For many peoples, applying mathematics to engineering problems found a little difficult. The reason behind this, in most of cases, civil engineering problems are not discussed with respect to their compatibility with basic mathematics which makes difficult for people to understand interlinking [3]. The aim of this paper is to exhibit some applications of mathematics to various fields of civil engineering. Some simple and basic examples are discussed to build a bridge between civil engineering and engineering mathematics. This paper is divided into three case studies. Each case study represents application mathematics with examples in particular field of civil engineering.

2 Case Studies

Mathematics is widely used in many real life problems associated civil engineering. Few applications of engineering mathematics various fields of civil engineering are explained in subsequent paragraph.

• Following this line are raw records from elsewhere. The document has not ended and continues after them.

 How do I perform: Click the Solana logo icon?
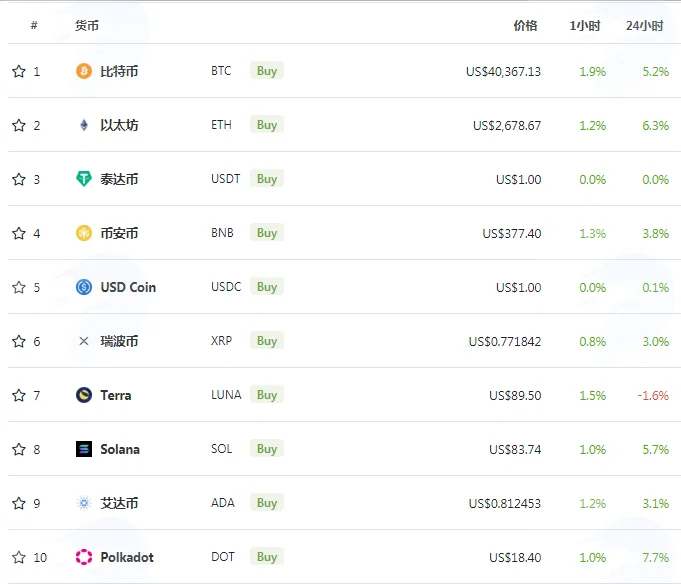pyautogui.click(x=84, y=449)
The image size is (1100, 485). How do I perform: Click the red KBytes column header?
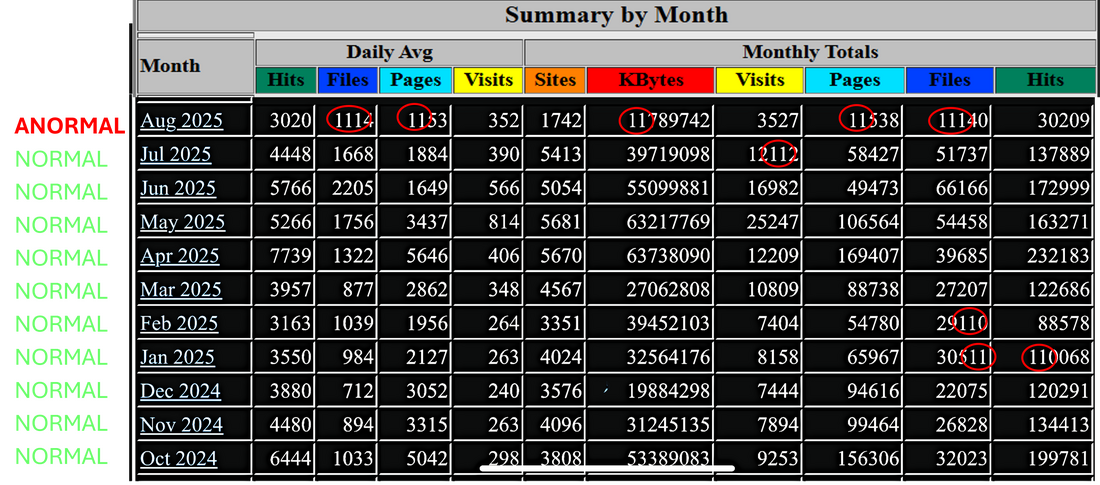pos(650,80)
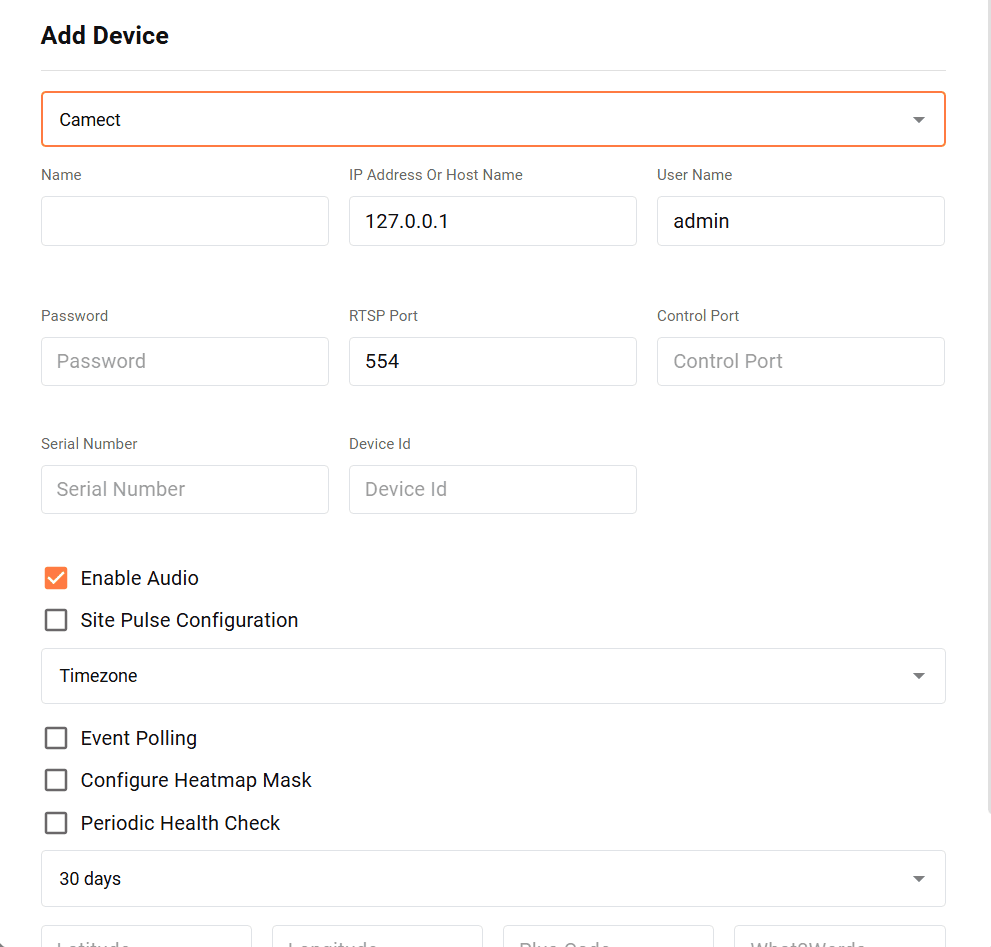Focus the Device Id input field
991x947 pixels.
pos(493,489)
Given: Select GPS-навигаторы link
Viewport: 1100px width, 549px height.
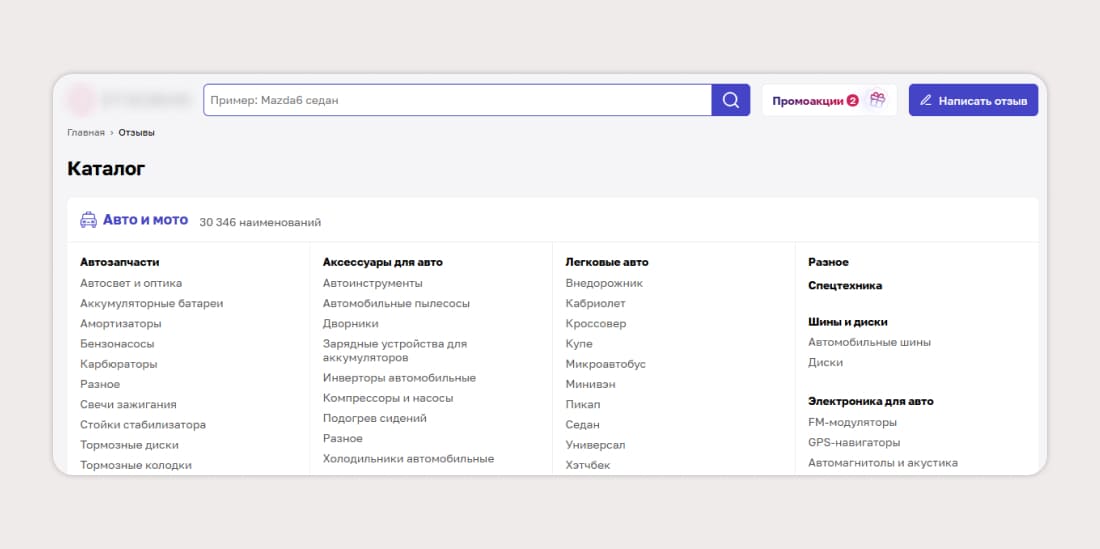Looking at the screenshot, I should [854, 442].
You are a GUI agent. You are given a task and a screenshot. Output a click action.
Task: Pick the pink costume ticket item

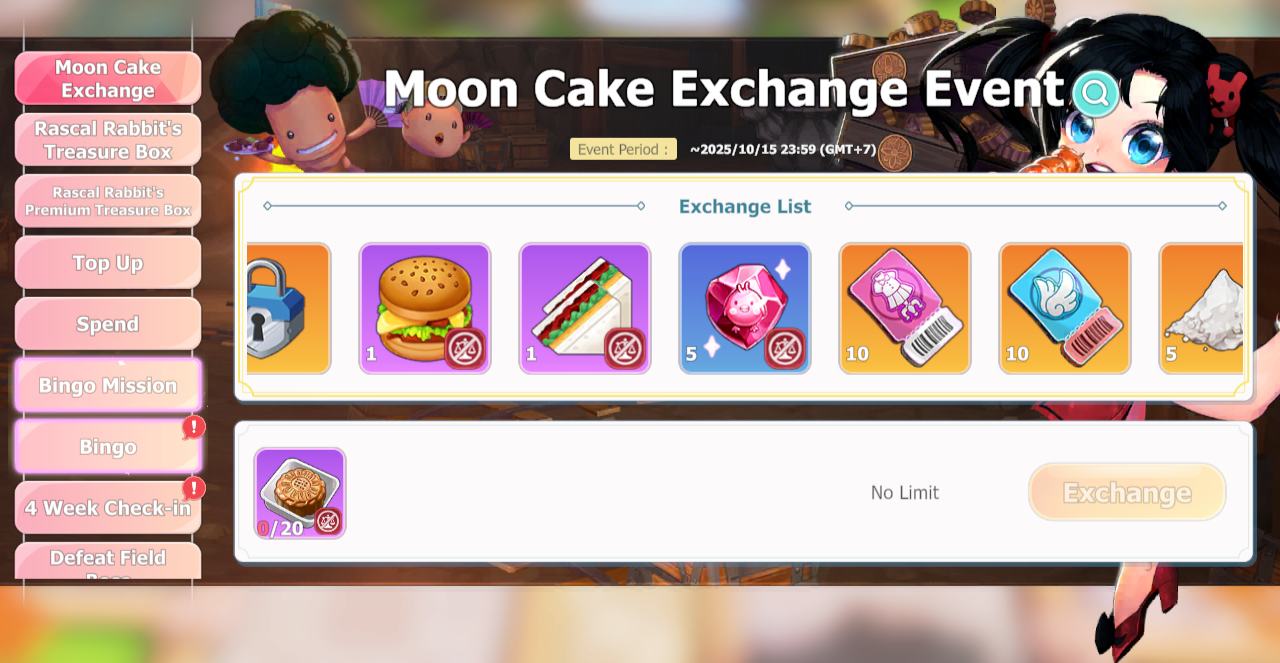coord(905,308)
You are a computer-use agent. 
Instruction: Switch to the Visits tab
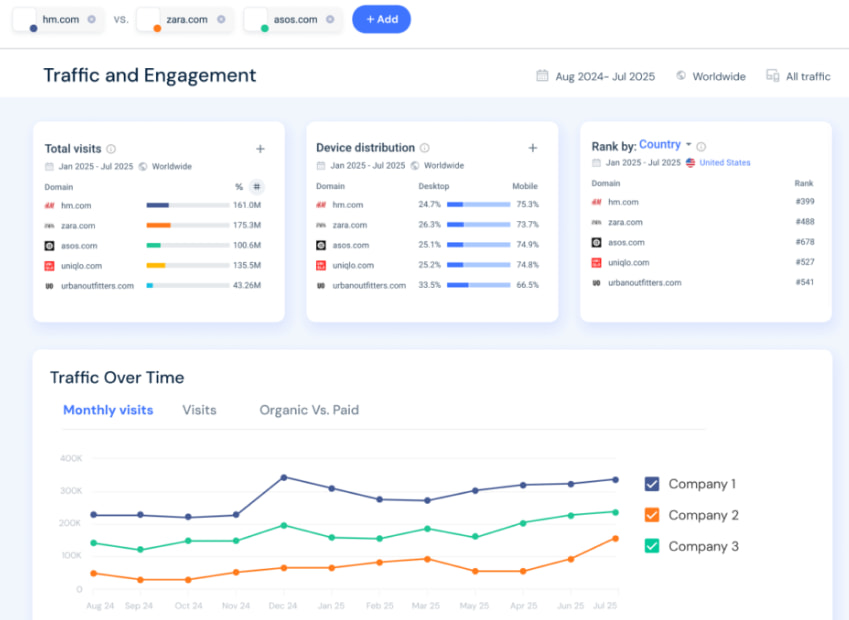[x=199, y=410]
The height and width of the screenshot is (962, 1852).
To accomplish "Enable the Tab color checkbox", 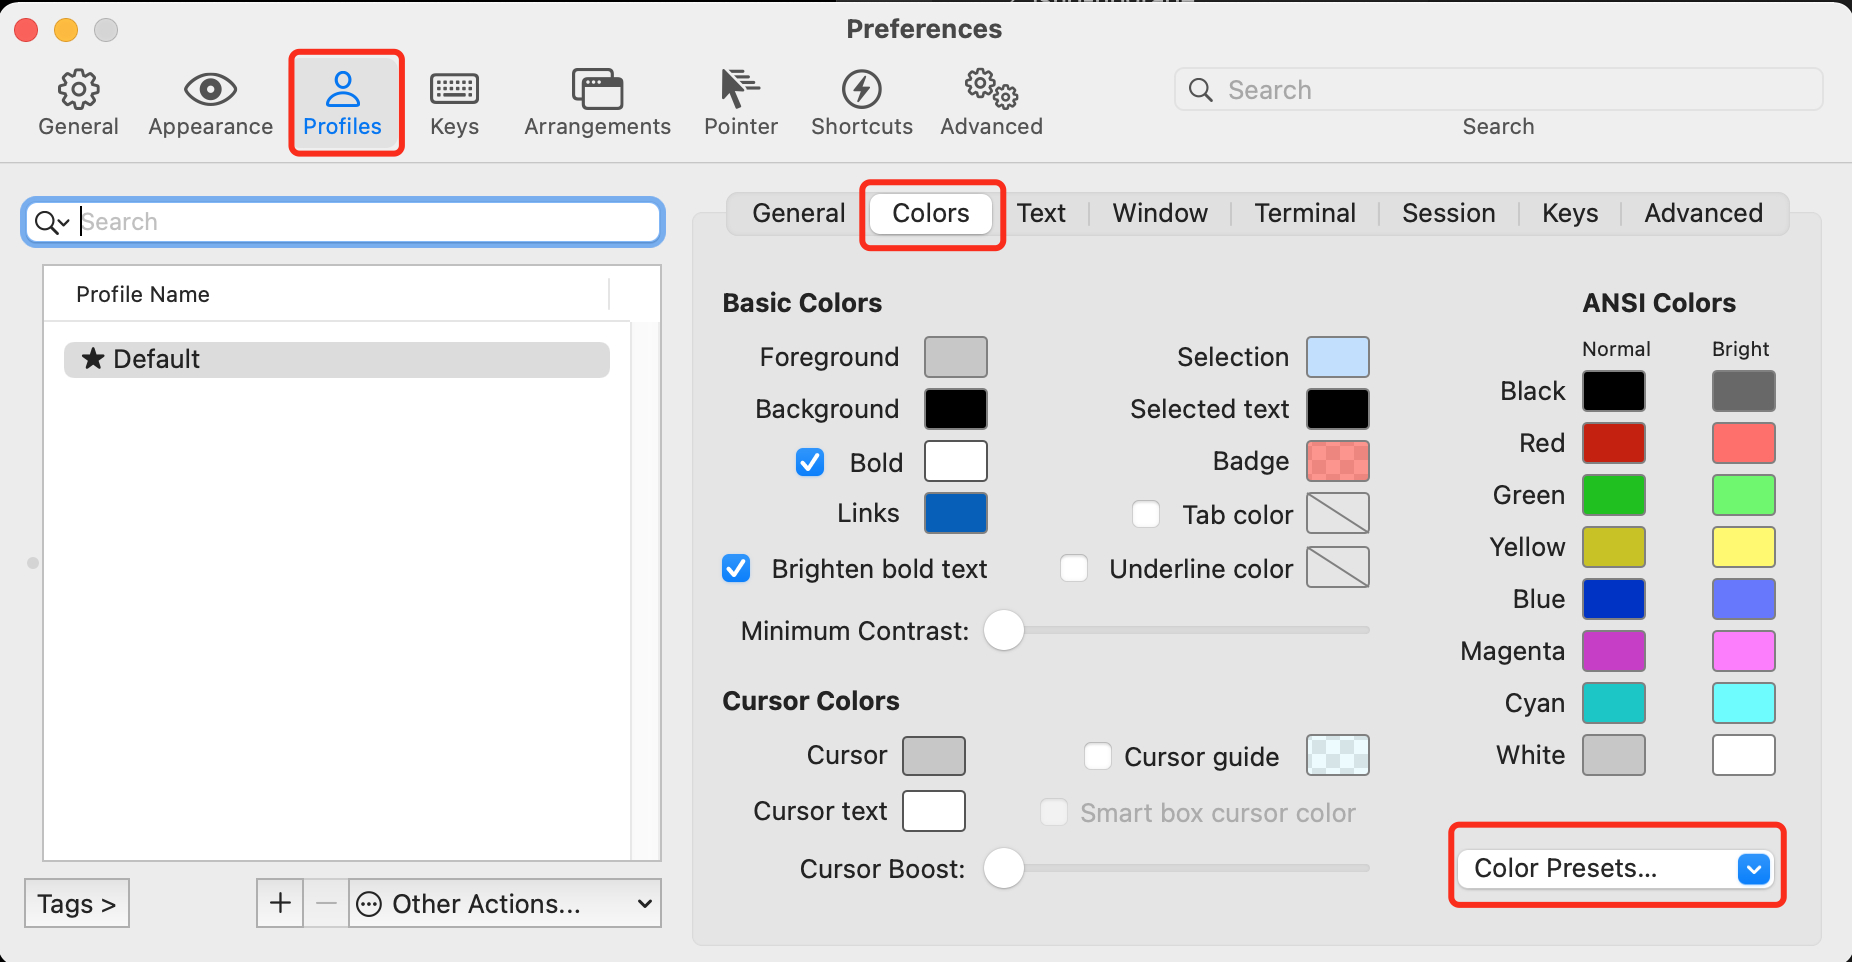I will (x=1146, y=514).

2.1 Water Resources Engineering

Data availability and data consistency are of utmost importance in water resources engineering [7]. Statistics and probability help in analysis of data and checking the quality of available data. Many hydraulic engineering applications concerned with rainfall events and floods requires the estimation of probability of occurrence of a particular event. Frequency analysis of such events provides useful information regarding the rainfall/runoff data. The probability of occurrence of an event is studied using frequency analysis of annual data series of rainfall. The occurrence probability of an event is denoted by ‘P,’ while, the non-occurrence probability of the same event is given by q = (1 − P). The recurrence interval (return period) is given by Eq. 1. Then, occurrence probability of the event ‘r’ times in ‘n’ successive years ‘P(r, n)’ is given by the binomial distribution as represented by Eq. 2.

$$T = \frac{1}{P}{ }$$

(1)

$$P_{r,n} = { }^{n} C_{r} P_{r} q^{n - r} = { }\frac{n!}{{\left( {n - r} \right)!r!}}P^{r} q^{n - r} { }$$

(2)

2.2 Structural Engineering

Use of mathematical equations to find solutions of various problems related to structural design is a traditional practice used by man-kinds from ages. For example, curve fitting can be used to formulate graphical relationship between two parameters to form the basic lows (laws of load vs. deflection, load vs. effort, etc.) is common practice [8]. Similarly, the differentiation and integration methods are primarily used in analysis of determinate as well as indeterminate structures. Matrices have distinguished application in stiffness method and flexibility method (matrix method of structural analysis) of structural analysis [9]. Stiffness is defined as the action required at the simply supported end of the member to cause a unit displacement, whereas the flexibility is the displacement produced due to application of unit force on the member.

2.3 Stiffness Matrix

Stiffness equation in the matrix form can be written as:

$$\Delta = k^{ - 1} \left[ {P - P^{\prime } } \right]$$

(3)

$$\left[ {\begin{array}{*{20}c} {\Delta_{1} } \\ {\Delta_{2} } \\ {\Delta_{3} } \\ \end{array} } \right] = k^{ - 1} \left\{ {\left[ {\begin{array}{*{20}c} {P_{1} } \\ {P_{2} } \\ {P_{3} } \\ \end{array} } \right] - \left[ {\begin{array}{*{20}c} {P_{1}^{\prime } } \\ {P_{2}^{\prime } } \\ {P_{3}^{\prime } } \\ \end{array} } \right]} \right\}$$

(4)

where,

∆₁:

Slope or deflection at co-ordinate 1.

∆₂:

Slope or deflection at co-ordinate 2.

∆₃:

Slope or deflection at co-ordinate 3.

P₁:

External Slope or external moment at co-ordinate 1.

P₂:

External Slope or external moment at co-ordinate 2.

P₃:

External Slope or external moment at co-ordinate 3.

\(P_{1}^{\prime }\):

Fixed end moment at co-ordinate 1.

\(P_{2}^{\prime }\):

Fixed end moment at co-ordinate 2.

\(P_{3}^{\prime }\):

Fixed end moment at co-ordinate 3.

2.4 Application of Integration and Differential Equations

Macaulay's method used for estimating the slope and deflections in a beam uses integration and differential equations, represents wide application of mathematics in civil (structural) engineering [10]. Equation 5 represents the differential equation of elastic curve, the ‘EI’ is known as flexural rigidity of beam. By integrating the differential equation of elastic curve, we get slope of the beam (Eq. 6). Whereas deflection of beam (Eq. 7) is be obtained by integrating the slope Eq. 6.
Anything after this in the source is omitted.